The Chicago community has a rich history of community gardens, dating back to wartime efforts in the early 1940s when food was in short supply in cities across the U.S. as resources were spent on moving troops and equipment for World War II, with little surplus for fresh produce. Chicago residents planted upward of 500 community gardens, plus 75,000 home gardens, according to University of Chicago research. During the summer of 1943, these Victory Gardens produced roughly 55,000 pounds of food.
Today’s Chicago is bigger with more commerce, but the food shortage persists. Yet community gardens are sprouting again––the Chicago Community Gardeners Association counts over 800 in the city.
In East Chicago, technically Indiana, access to fresh food is a little easier to come by, yet poverty is no less prevalent. Once home to a burgeoning steel mill industry, the city now faces a 36 percent poverty rate. This much is evident at The Salvation Army’s East Chicago Corps and Community Center, which serves lunch to as many as 150 people each day.
After multiple denials for a community garden grant from Foundations of East Chicago, the corps looked into many of the benefits Jasper touts.
“OK, so you’re going to beautify the city; so what? Then, you start talking about lowering crime, and you start talking about seniors, and empowering people, that’s a whole different subject,” said Rosemary Salazar, corps administrative coordinator. With that evidence, the corps secured funding and launched its community gardening program last summer in partnership with Foundations of East Chicago, Purdue University Extension Center and The Home Depot.
The initiative subsequently spawned both a veterans and senior gardening program, and all of the produce grown is used for meals in the corps’ feeding program.
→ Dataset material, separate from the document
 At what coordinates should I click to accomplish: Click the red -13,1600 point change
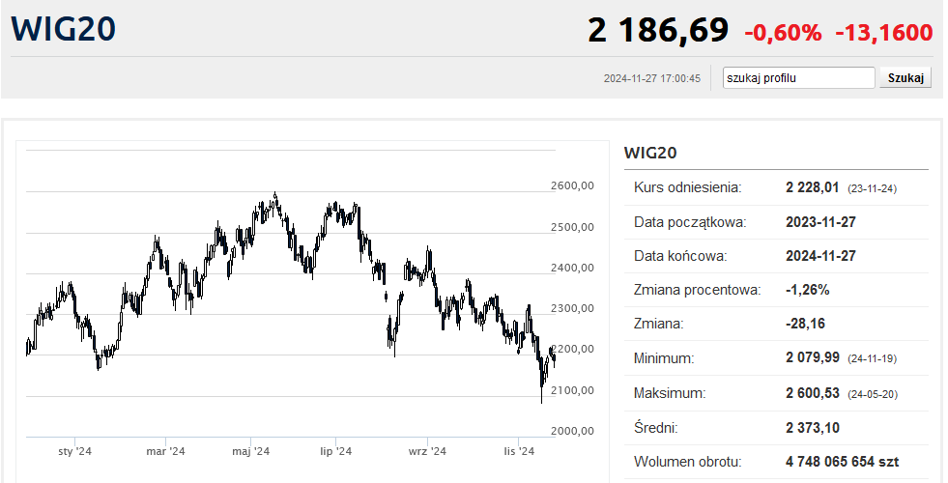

Salazar hopes to hold a farmer’s market this year and encourages participants to apply the new knowledge in their own backyards.
Grower Elida Ochoa is doing just that.
“There are so many recalls on spinach, on cabbages, on tomatoes,” she said. “I always tease my friends, I say, ‘I haven’t had a recall on any of my vegetables yet.’ There’s nothing better than to produce something that your family can eat…If I don’t do it, how am I going to share it with the next generation?”
Other locations in the Chicago Metropolitan Division have experimented with community gardening. Major Darlene Harvey, corps officer at the Chicago Ray and Joan Kroc Corps Community Center, said the center has partnered with a local school to help educate children on the potentials of growing your own food.
The Blue Island Corps runs a rooftop garden, utilizing 30 hydroponic towers equivalent to up to 10 acres of conventional farmland. The vegetables grown are used in the corps’ senior lunch program.
Regardless of the food produced or crime rates lowered, Jasper believes that community gardens should not be mistaken for a panacea to poverty, but said they can provide a notable boost as part of an integrated food system, particularly in urban areas.
“Community gardening is not an answer—a complete answer,” Jasper said. “But, it is something that can certainly make an impact.”